As people locked down and cut physical ties during the weeks long drought, with very rare and brief showers, acted as a canon, providing a constant that helped people maintain focus. It also meant that the hour we were allowed out for physical and mental exercise was indeed a pleasant highlight and not just a concession. Apparently I’m not the only one who fully utilised the opportunity while it was a concession but became more complacent when the restrictions were lifted. It does appear that we like boundaries and tend to fill the available space when its restrictions are presented to us.

Many of us also became more inventive and creative and not only where it was necessary. I learned new songs, not because I was bored — I was fully occupied — but because I was more focused and took the trouble of working out the chords and finger styles. I believe my writing has much improved, also because my thoughts were funneled through a CoVid filter. Writing every day was something I probably wouldn’t have committed to otherwise. Politics has also been turbulent which, again, is coincidental but, nonetheless, pertinent. I quickly ran out of new ways to describe days of sunshine and physical isolation but the politics behind and beside the CoVID crisis gave me more than enough material.

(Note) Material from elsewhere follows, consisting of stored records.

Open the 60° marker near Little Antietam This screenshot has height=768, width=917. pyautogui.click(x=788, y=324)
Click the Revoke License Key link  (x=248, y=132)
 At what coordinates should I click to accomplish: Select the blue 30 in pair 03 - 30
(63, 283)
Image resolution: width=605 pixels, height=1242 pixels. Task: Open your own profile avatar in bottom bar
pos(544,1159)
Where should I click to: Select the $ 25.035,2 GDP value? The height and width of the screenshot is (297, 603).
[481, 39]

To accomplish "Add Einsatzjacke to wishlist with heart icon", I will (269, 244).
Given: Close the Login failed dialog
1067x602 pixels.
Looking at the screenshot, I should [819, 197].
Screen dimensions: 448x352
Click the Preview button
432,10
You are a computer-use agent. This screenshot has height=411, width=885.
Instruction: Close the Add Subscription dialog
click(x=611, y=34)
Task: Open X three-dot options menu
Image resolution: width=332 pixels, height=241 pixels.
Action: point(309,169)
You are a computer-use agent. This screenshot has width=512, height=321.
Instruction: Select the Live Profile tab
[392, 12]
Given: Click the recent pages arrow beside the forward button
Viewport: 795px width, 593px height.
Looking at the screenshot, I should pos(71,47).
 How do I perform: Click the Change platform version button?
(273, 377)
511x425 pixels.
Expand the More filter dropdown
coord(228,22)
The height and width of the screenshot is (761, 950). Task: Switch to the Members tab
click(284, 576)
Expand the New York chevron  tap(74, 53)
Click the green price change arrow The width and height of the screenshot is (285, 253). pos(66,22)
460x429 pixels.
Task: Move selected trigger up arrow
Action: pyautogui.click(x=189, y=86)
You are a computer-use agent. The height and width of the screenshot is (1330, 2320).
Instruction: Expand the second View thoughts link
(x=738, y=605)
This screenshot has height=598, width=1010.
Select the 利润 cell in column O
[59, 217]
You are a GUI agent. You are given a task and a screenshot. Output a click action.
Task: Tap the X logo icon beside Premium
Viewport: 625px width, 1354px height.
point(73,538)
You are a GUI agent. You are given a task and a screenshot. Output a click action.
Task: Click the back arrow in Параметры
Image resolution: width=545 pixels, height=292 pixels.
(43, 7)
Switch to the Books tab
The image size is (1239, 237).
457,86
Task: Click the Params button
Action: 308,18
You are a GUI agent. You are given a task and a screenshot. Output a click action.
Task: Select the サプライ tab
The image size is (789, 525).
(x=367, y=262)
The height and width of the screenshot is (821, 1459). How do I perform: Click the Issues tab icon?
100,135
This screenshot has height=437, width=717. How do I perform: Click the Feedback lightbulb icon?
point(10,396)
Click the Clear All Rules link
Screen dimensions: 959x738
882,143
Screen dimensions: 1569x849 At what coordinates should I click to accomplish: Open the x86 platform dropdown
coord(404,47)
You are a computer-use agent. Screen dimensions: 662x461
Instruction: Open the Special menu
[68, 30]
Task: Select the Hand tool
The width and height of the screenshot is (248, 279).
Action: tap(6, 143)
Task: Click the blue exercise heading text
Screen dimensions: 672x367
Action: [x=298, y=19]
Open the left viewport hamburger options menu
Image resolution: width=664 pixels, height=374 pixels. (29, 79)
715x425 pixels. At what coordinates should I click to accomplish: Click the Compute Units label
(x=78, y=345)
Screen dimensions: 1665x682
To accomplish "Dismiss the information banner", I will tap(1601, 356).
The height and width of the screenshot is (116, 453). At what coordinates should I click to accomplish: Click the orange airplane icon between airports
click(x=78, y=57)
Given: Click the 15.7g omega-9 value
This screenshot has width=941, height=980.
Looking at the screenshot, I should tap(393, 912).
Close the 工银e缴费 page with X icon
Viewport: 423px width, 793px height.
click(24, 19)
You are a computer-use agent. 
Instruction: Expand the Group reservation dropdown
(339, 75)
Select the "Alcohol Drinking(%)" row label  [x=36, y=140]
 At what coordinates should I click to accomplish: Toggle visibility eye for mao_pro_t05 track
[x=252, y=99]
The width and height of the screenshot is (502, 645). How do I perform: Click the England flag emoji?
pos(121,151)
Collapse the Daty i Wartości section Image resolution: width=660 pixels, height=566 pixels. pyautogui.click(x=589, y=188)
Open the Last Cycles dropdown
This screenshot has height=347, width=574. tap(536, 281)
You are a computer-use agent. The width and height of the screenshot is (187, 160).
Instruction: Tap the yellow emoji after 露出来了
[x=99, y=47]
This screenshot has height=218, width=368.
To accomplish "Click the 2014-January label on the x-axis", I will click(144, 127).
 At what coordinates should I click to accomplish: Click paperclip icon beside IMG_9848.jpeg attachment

When CoVID hit, my life was in crisis — or at least my mind was in turmoil. I looked back in my life with horror and forward in fear. The crisis threatened to bring down upon me what appeared to be a house of cards. There seemed little to lose but 1 to 0 & 1000 to 0 are both 100%. If anything, this time has proved a lifeline for me and though the future looks bleak in many respects I’m more hopeful personally than I was in 2019. I may well be proved wrong but with the rise of the right, climate crisis and economic instability looking to impact everyone of us significantly, its important that we each find some personal agency as the institutions that once supported us become more and more hostile.


NOWISM

An existential threat to our future

From my minimal research I’ve seen ‘nowism’ defined as being preoccupied by the present and its generally seen as living in the present rather than preparing for the future. Many associate it with Millenials and Gen Z and is often graphically illustrated by showing a group of teenagers attentive to their phones rather than to each other. Of course what isn’t portrayed is that younger people are much more able to multitask than those who post these memes. But more importantly they have grown up with this technology and with their opportunities following each other over the edge of their horizon its hardly surprising that they should look no further than an arms length. But this really is a parody of the truth.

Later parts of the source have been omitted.